C’est une statue que certains voudraient déboulonner, un monument qui en irrite plus d’un, une institution controversée. Nous vivons il est vrai dans une drôle d’époque, où les vieux rockers enterrent un à un ceux qui annoncèrent leur mort. Pete Townshend continue ses moulinets au côté d’un Roger Daltrey toujours aussi grandiloquent, Robert Plant poursuit sa route de mage explorateur, Alice Cooper redonne vie au swing de l’âge d’or. Et puis il y a les Stones, vieux rois refusant de lâcher le trône acquis à la séparation des Beatles.
Pendant des mois la rumeur courut, faisant couler des litres d’encre, trépigner des milliers de fans, délirer des dizaines de journalistes. Pour ces derniers, cette attente était absurde, les Stones se montrant lessivés depuis des années. Revint alors l’éternelle question : quel fut le dernier bon album des Stones ?
Certains affirmèrent que toutes les productions post « Exile on main street » n’étaient que du rock "en toc", firent de la ballade « Angie » le symbole de la décadence stonienne. Mais personne ne sut définir le terme "rock en toc" qui ressemblait à tous ces mots creux que les journalistes aiment employer pour marquer les esprits. Placer la fin des Stones à « Goat head soup » c’est se priver du rock primaire de « Some girls » et des tubes de « Tatoo you ». Un groupe encore capable de produire un classique du calibre de « Start me up » ne peut être foutu, la machine est grippée mais tourne encore.
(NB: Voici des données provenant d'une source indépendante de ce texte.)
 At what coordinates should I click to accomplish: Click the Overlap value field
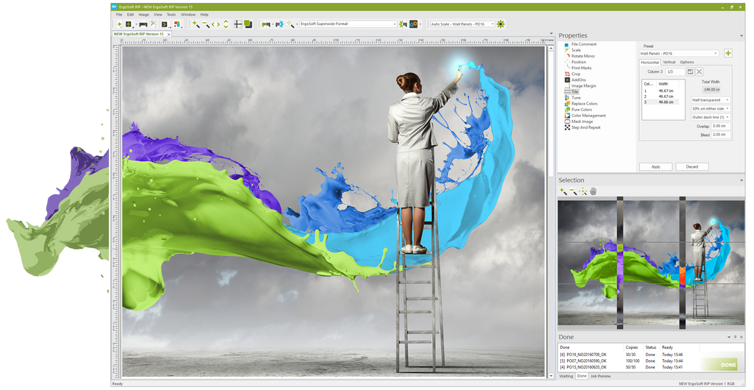tap(720, 126)
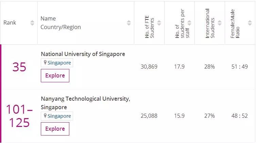Screen dimensions: 257x143
Task: Click sort arrows for No. of FTE Students
Action: pyautogui.click(x=159, y=23)
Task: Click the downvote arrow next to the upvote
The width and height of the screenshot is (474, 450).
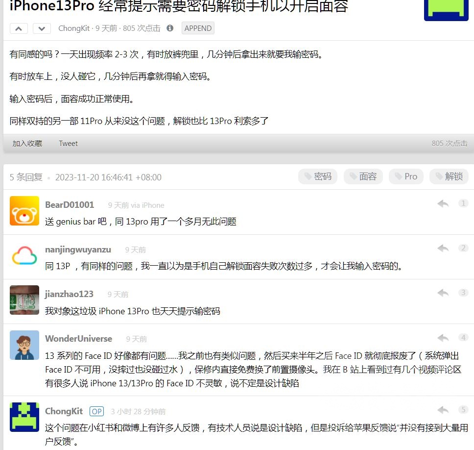Action: (x=42, y=28)
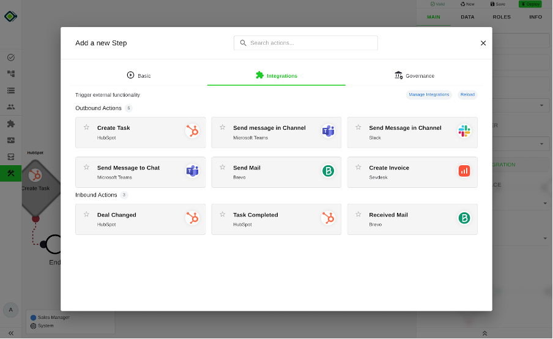The width and height of the screenshot is (553, 339).
Task: Toggle favorite star on Create Invoice action
Action: coord(358,167)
N’attendez pas de moi que je m’échine à décaler le couperet de quelques années, que je me torture pour savoir s’il faut se priver des petits plaisirs que sont « Tatoo you » ou « Voodoo lounge ». Le véritable amateur de rock ne peut nier que ce dernier n’eut pas à rougir au milieu du renouveau classique rock des années 90, que des disques comme « Emotionnal rescue », « Steel wheel » et « A bigger band » contenaient leur lot de tubes. Il est vrai que ces disques montraient une inspiration inégale, la flamme stonienne vacillait sous le souffle d’un temps balayant un à un tous les espoirs de renouveau rock. La seule chose que beaucoup demandaient à ces vieux lions, c’est de réciter sans cesse les classiques d’une époque que l’on considérait comme morte sans pouvoir en faire le deuil. Il n’empêche que, malgré les crachats moqueurs de plumitifs Cassandre, « Hackney diamond » se plaça vite en tête des ventes d’album.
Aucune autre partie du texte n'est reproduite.